**Instructions to follow:**
Copy the data. Keep every character as given.

************

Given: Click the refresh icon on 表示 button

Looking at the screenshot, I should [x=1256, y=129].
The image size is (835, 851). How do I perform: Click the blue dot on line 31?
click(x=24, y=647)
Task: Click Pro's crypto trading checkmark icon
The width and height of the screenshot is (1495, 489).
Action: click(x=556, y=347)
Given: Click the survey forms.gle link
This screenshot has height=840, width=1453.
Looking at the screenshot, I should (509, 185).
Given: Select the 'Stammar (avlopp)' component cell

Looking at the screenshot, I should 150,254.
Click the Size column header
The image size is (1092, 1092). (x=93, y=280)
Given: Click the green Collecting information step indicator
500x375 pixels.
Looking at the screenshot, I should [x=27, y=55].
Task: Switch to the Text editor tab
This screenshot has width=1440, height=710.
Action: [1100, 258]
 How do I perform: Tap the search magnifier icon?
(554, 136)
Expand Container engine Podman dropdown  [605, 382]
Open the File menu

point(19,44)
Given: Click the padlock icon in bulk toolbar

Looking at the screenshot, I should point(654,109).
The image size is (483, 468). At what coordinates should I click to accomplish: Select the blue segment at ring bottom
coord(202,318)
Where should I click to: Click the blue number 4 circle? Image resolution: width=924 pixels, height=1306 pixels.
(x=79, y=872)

************

**Answer to the problem:**
Given: Click the refresh icon on 表示 button

Looking at the screenshot, I should [x=1256, y=129].
The image size is (835, 851). How do I perform: Click the blue dot on line 31?
click(x=24, y=647)
Task: Click Pro's crypto trading checkmark icon
The width and height of the screenshot is (1495, 489).
Action: click(x=556, y=347)
Given: Click the survey forms.gle link
This screenshot has height=840, width=1453.
Looking at the screenshot, I should (509, 185).
Given: Select the 'Stammar (avlopp)' component cell

Looking at the screenshot, I should 150,254.
Click the Size column header
The image size is (1092, 1092). (x=93, y=280)
Given: Click the green Collecting information step indicator
500x375 pixels.
Looking at the screenshot, I should [x=27, y=55].
Task: Switch to the Text editor tab
This screenshot has width=1440, height=710.
Action: [1100, 258]
 How do I perform: Tap the search magnifier icon?
(554, 136)
Expand Container engine Podman dropdown  [605, 382]
Open the File menu

point(19,44)
Given: Click the padlock icon in bulk toolbar

Looking at the screenshot, I should point(654,109).
The image size is (483, 468). At what coordinates should I click to accomplish: Select the blue segment at ring bottom
coord(202,318)
Where should I click to: Click the blue number 4 circle? Image resolution: width=924 pixels, height=1306 pixels.
(x=79, y=872)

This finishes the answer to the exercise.